— START MATERIAL PROVIDED —

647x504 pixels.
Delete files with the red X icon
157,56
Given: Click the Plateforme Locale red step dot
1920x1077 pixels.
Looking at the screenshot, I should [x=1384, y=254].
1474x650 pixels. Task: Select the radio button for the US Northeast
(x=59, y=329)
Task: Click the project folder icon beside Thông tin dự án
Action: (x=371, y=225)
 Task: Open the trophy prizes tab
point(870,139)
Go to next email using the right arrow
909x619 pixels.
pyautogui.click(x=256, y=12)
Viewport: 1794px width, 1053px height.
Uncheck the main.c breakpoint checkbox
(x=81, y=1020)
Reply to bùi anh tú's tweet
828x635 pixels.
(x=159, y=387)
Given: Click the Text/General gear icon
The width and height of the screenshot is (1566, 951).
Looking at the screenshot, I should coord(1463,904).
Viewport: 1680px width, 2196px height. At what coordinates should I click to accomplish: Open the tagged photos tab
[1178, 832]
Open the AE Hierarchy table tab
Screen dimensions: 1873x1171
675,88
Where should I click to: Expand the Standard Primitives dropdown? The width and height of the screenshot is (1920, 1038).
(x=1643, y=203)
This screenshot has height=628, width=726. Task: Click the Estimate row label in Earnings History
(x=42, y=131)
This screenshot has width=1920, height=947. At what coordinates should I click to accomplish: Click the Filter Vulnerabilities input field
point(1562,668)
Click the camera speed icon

— END MATERIAL PROVIDED —

Count the lines in the records above that contain the string "what", with uppercase and lowercase treated as different. Reply with the number alone.

2